Noah Brand explains how he admires fathers too much to become one.
A while back, my longest-term girlfriend and I got a dog. Big fluffy wolf hybrid who devotes her life to demanding that strangers scratch her ears and tell her she’s pretty. Well, that and snatching food whenever she thinks she can get away with it. We’d wanted a dog for a long time, and when we’d coo over friends’ canine companions, they’d always ask why we didn’t get one of our own, and our answer was always the same. Getting a dog is easy, we’d say, but taking care of one is hard. Unless you have the space for the dog to live and exercise, the time to devote to raising and caring for it, and the money to spend on all the endless nickel-and-dime expenses, getting a dog is tantamount to animal abuse. Once we were in a position where we actually had all those things, we got our little fluffball.
For folks who are bad at subtext, I should point out that the dog, while literally real, is a metaphor.
My father has a laugh line he uses in his lectures on futurism: “If you live in a modern city, you have a choice to make. Which would you rather have: a child, or a million dollars?” There’s always an initial laugh as people giggle at the silly line, and then a second, more nervous laugh as they realize it’s not a joke, that amortized over twenty or so years, that’s what having a kid costs.
Having a child is not a small deal. It is a responsibility that should be taken with the utmost seriousness, and you had better be goddamn certain that you’re ready before you do it. Me, I’ve got no such certainty. Heck, I’m never entirely certain, on waking up in the morning, whether I’ll be sleeping in my own bed that night. I’m perpetually just a little short on my bills, and I work anything up to seventeen hours a day editing some damn website I forget the name of. Me having a kid right now would involve lifestyle changes that I simply can’t afford, not to mention bills there’s no way in hell I could afford. Right now, I would be a shitty, shitty father, and that’s one thing I refuse to be.
Am I opposed to having kids ever? Not at all. But I’ve seen good fathers and bad fathers, and I’ve got too much respect for parenting to do a lousy job. The way I see it, if you haven’t got the space to have kids, and you haven’t got the time to devote to being a good parent, and you haven’t got the money it’ll take to keep them fed and clothed and healthy and educated and perhaps even occasionally out of your hair, then you shouldn’t be having kids.
That’s not the call everyone makes, by any means. But it’s mine. Fatherhood is something I take very seriously indeed, and not something I will undertake on a lark, or a whim, or while behind on my bills and severely sleep-deprived. Severe sleep deprivation comes after the kid is born, I know that much.

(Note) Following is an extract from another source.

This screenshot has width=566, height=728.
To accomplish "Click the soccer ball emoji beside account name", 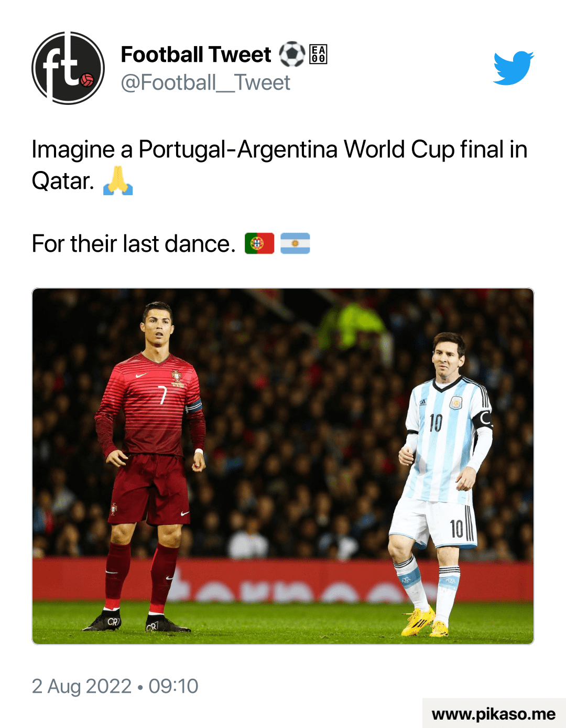I will pyautogui.click(x=291, y=55).
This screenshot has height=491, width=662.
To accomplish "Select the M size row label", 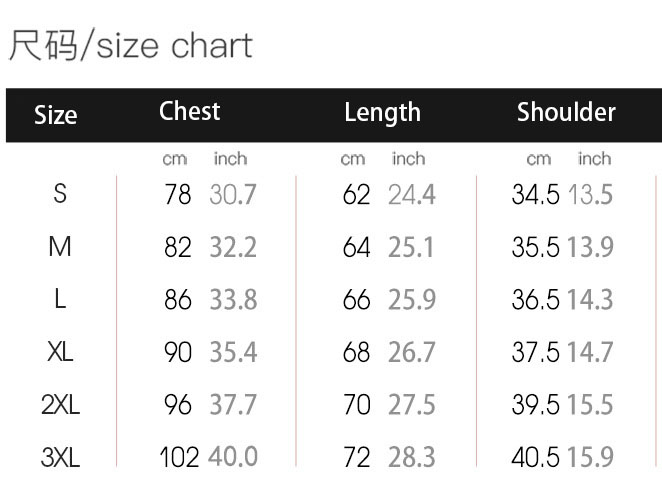I will tap(60, 246).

There’s a problem with what I’ve written in this post that some of you have already noticed. Due to the limitations of the English language, when I say “you shouldn’t have kids without XYZ”, that reads to many folks as “you, personally, reading this, should not have had the kids you actually had.” Which is not what I mean. We are terrible, in our culture, at distinguishing between What I Think Is Right For Me and What I Think Is Right For Everyone. There’s a terrible Kantian layer in our thinking that says that if we think something is right in one case, it must be a moral imperative that is right in all cases.
This is why folks feel pressured by other people’s decisions. When I see people my age raising kids, there’s this terrible 1950s image of a “normal” life path that says I ought to have some kids by my age. No doubt when they look at me, they feel some MTV-influenced pressure that they shouldn’t be tying themselves down to a family, they should have… whatever they think I have. A wolf, possibly. Neither of these feelings of inadequacy is cool. They make the choices they think are right for them, I make the choices I think are right for me, and we both do our best with what we’ve got.
I do often think about raising kids, and when I do things like posing for nude photos to be widely disseminated, I imagine myself laying traps and land mines for my hypothetical future offspring. Someday, the little bastards will find those pictures, and be profoundly mortified and say I’m gross. Just the image makes me laugh after the manner of Lex Luthor. I feel one ought to take the time to set traps for one’s children; they’re going to call you an asshole at some point anyway, so might as well give them a reason that makes a good story later. And that is, in a weird way, kind of the point: when and if I raise kids, I want to be able to do it with a plan, with full attention, with all my time, and with backup plans in case things don’t go the way I fancifully imagine them. Right now, I can’t do that, so my choice is to not have kids. I have too much respect for fatherhood to be a father.